Datenteil
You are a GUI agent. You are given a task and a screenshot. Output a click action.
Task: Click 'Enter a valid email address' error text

* * *

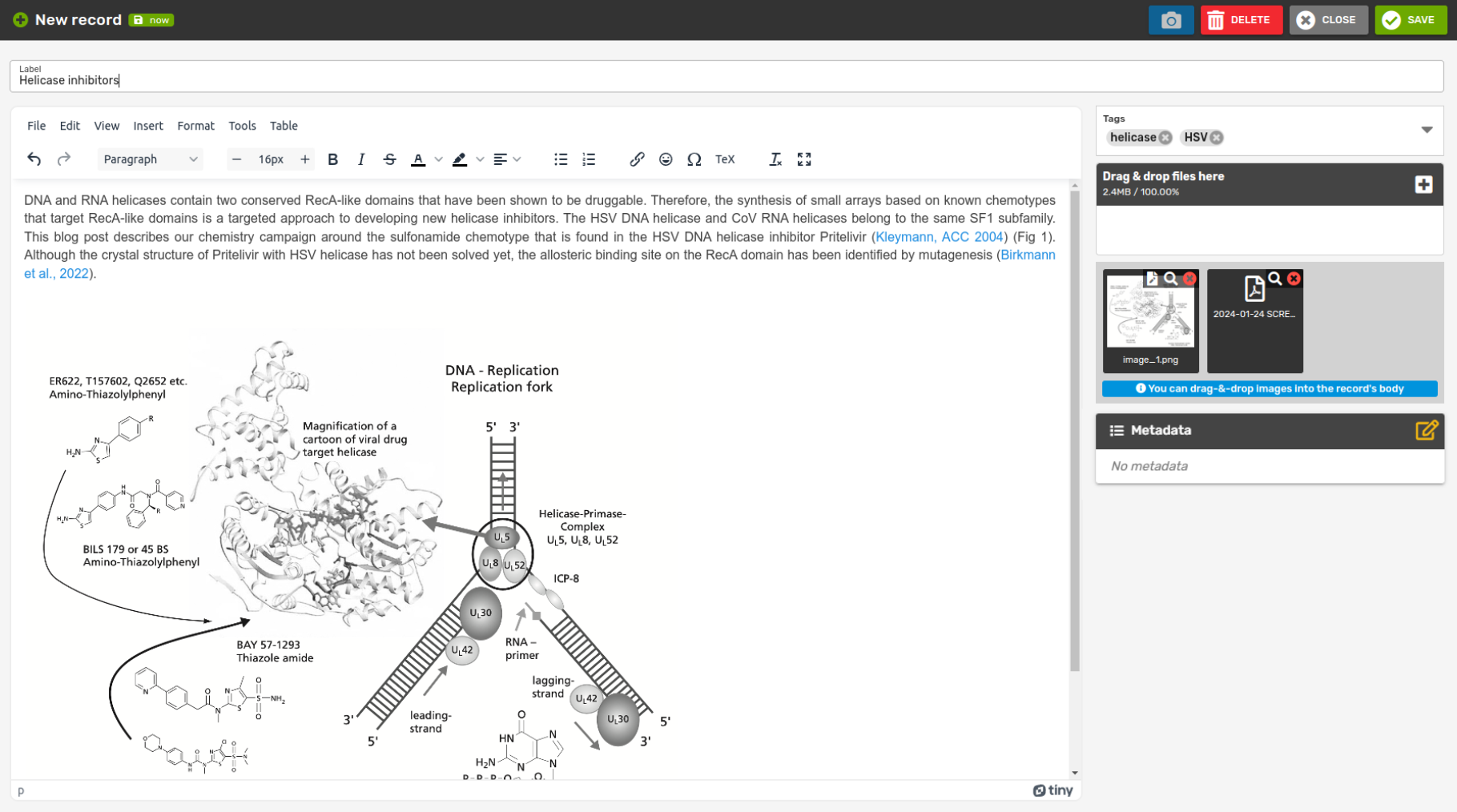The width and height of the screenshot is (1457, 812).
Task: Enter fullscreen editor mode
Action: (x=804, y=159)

Übungsziel
Gib alles von der Zeile mit „You are a GUI“ bis hinunter zur Zeile mit „Task: Click 'Enter“ wortgetreu aus, beide Zeilen eingeschlossen.

Lösung
You are a GUI agent. You are given a task and a screenshot. Output a click action.
Task: Click 'Enter a valid email address' error text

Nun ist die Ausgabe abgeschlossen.